Dans le cadre de la Cameroon Academy  of Neurology, nous essayons de développer un programme de prise en charge des maladies neurologiques rares dont la maladie de Charcot. Nous sommes encore au début du projet, mais nous espérons que d’ici la fin de l’année, nous aurons terminé pour pouvoir le soumettre. Car pour avoir des subventions, des partenariats pour les patients, il faudrait que le projet soit quelque chose de viable et soutenable.

A.D.A : Quelle est l’attitude d’un médecin face à un patient atteint de la maladie de Charcot ?  

Dr D.G.M : En général, il faut déjà faire ce qu’on appelle un counselling au patient, lui expliquer de fond en comble la maladie tout en le préservant de la dépression parce que les malades, lorsqu’ils savent que c’est une maladie dont ils vont mourir, sont vulnérables.

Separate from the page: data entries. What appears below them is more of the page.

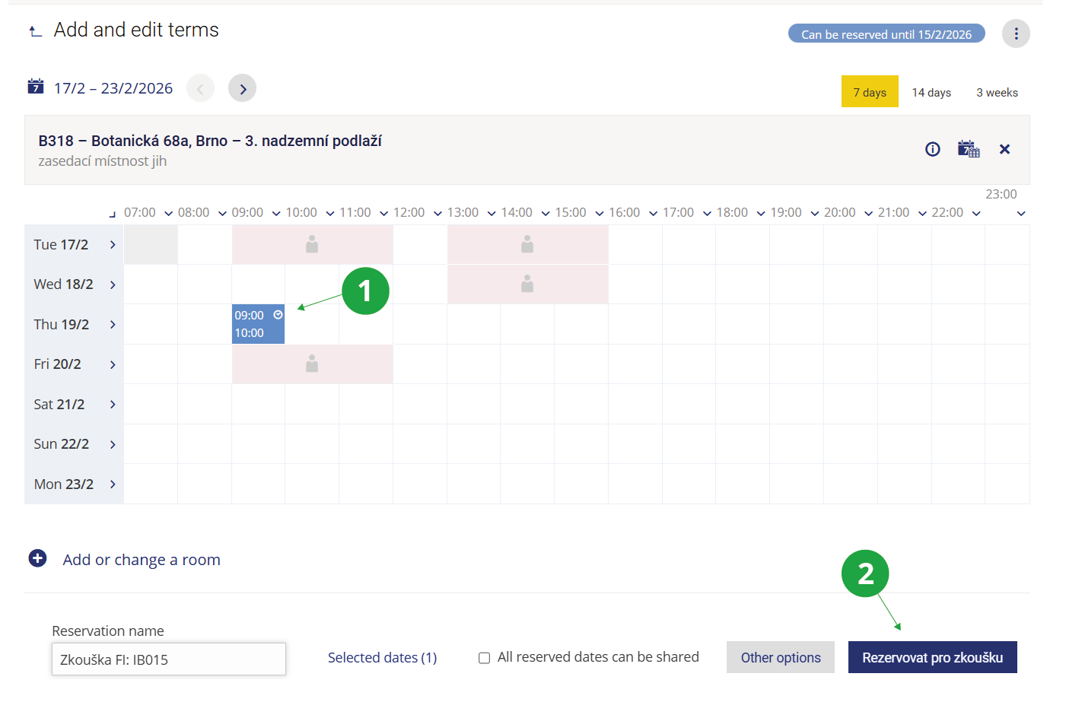Enable all reserved dates can be shared
The image size is (1066, 718).
point(484,658)
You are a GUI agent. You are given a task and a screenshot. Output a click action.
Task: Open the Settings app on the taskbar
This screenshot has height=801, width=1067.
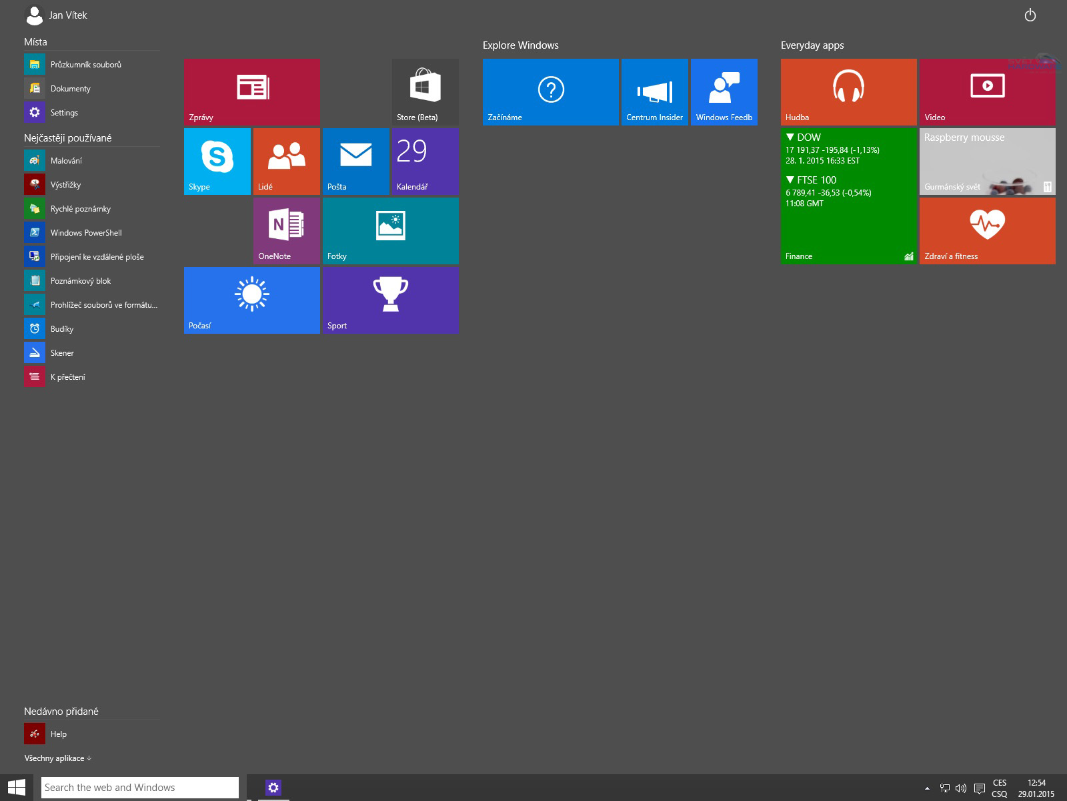[x=273, y=788]
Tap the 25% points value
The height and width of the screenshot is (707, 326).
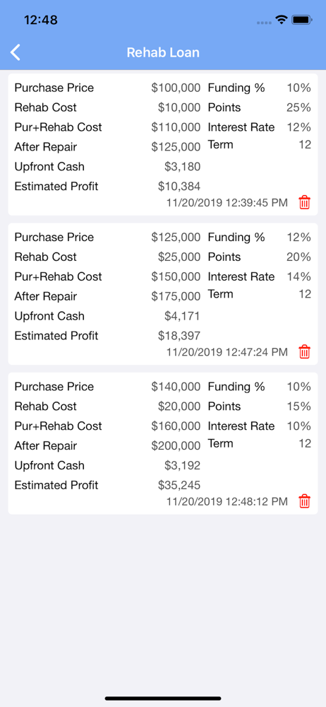coord(299,107)
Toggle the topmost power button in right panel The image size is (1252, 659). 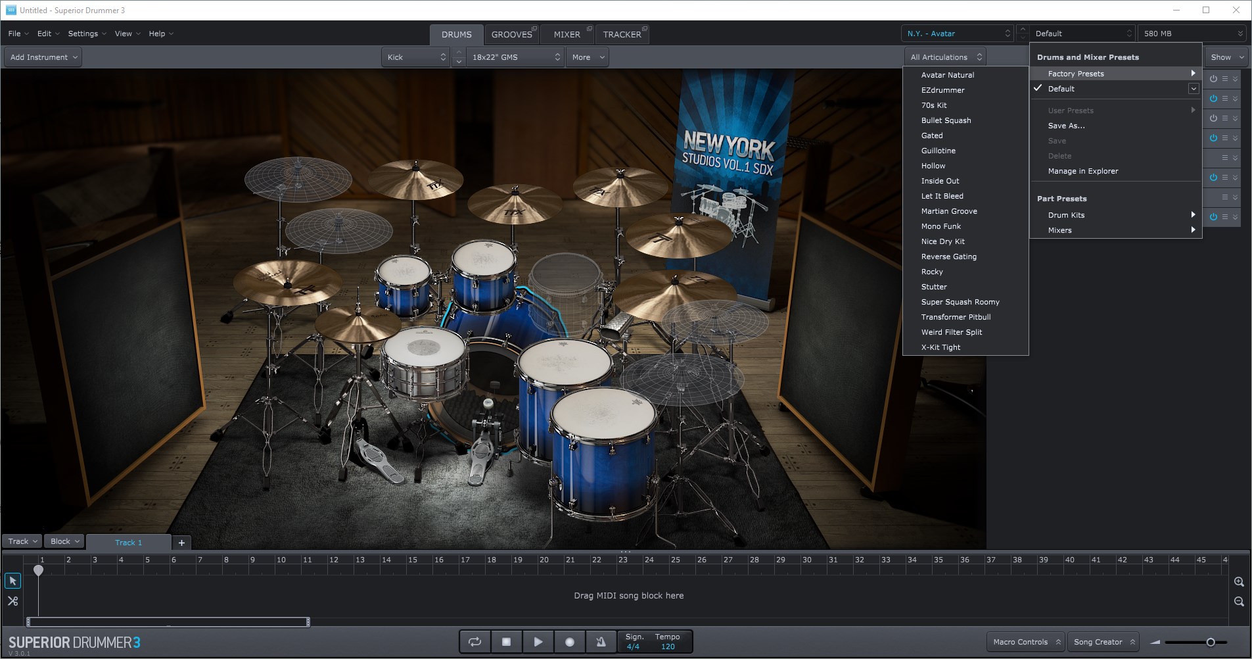coord(1213,79)
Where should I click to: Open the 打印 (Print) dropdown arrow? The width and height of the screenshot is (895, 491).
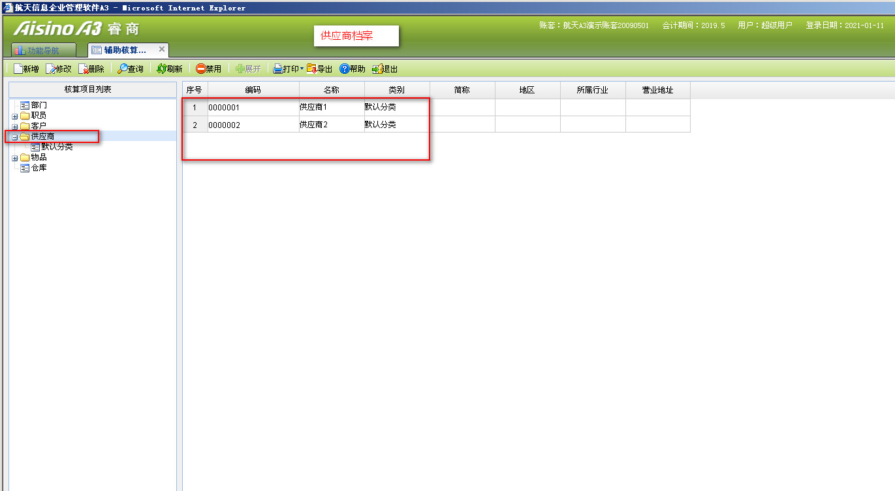point(302,69)
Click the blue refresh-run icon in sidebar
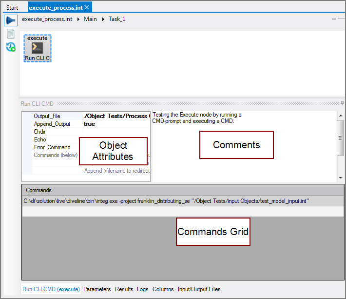346x299 pixels. tap(11, 47)
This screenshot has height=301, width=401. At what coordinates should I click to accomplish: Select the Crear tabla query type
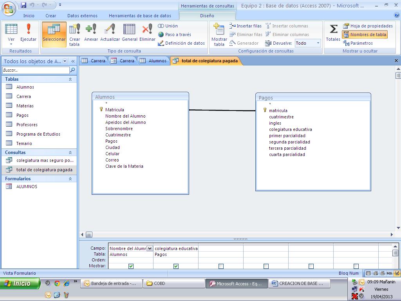74,34
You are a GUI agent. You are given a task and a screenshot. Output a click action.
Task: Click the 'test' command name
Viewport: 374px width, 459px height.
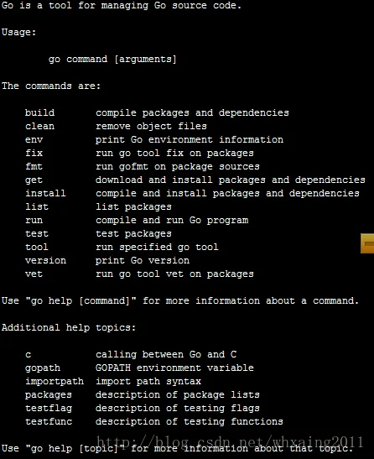[x=37, y=233]
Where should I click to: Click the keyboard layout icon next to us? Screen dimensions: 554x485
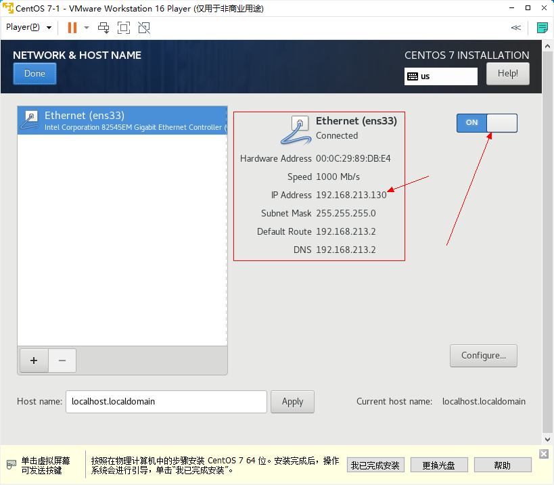(x=412, y=76)
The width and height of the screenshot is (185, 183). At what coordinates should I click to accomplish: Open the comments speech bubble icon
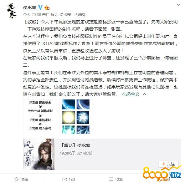coord(111,179)
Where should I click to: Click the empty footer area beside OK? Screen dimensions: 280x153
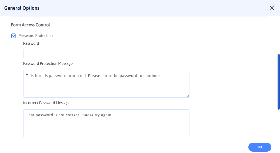tap(135, 147)
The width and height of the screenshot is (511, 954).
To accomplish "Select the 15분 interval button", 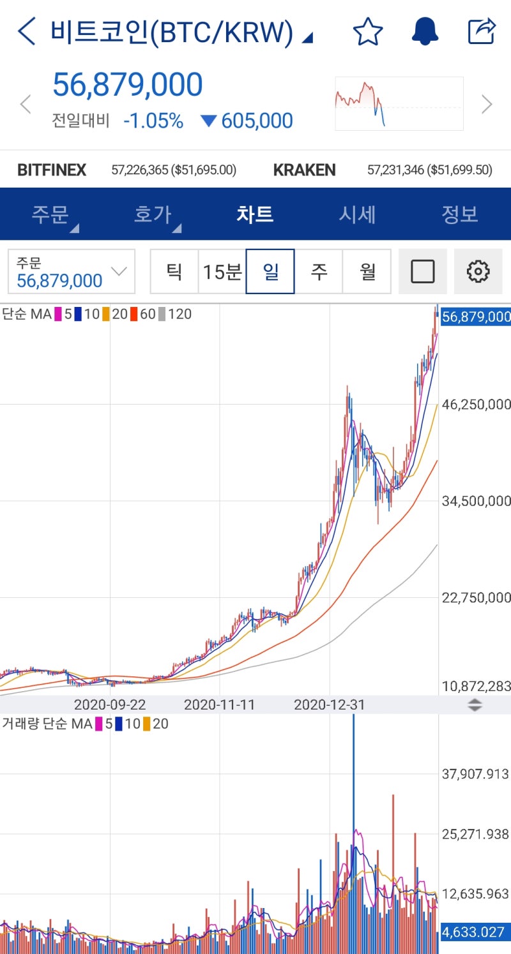I will coord(222,271).
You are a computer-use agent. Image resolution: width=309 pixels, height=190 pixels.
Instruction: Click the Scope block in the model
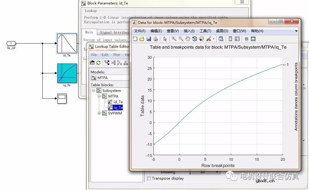click(x=62, y=98)
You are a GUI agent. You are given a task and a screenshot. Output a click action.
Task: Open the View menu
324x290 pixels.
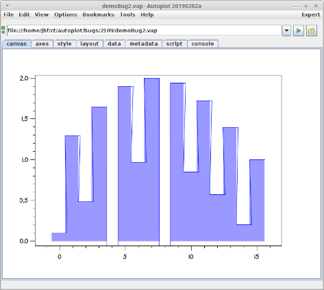pos(42,14)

Ils peuvent sombrer, ne plus accepter la prise en charge pour partir plus précocement.

Les autres conseils tiennent lieu de la qualité de vie. Par exemple le type d’aliments consommés, vu que ces patients vont avoir des troubles de la déglutition. Ou encore des conseils autour des activités physiques qu’il peut mener pour maintenir une certaine autonomie, comment s’organiser dans la maison pour éviter les obstacles, les chutes. 

A.D.A : Le Cameroun est-il doté d'un centre dédié à la maladie de Charcot ?

Dr D.G.M : Non, il n’y en a pas. Il n’y a ni instituts spécialisés dans la prise en charge de la Maladie de Charcot, ni centres de rééducation spécialisés. Tout comme on ne dispose pas de structures de long séjour pour accompagner les malades. Ce sont des lacunes qu’il faudra peut-être compenser avec l‘aide des autorités.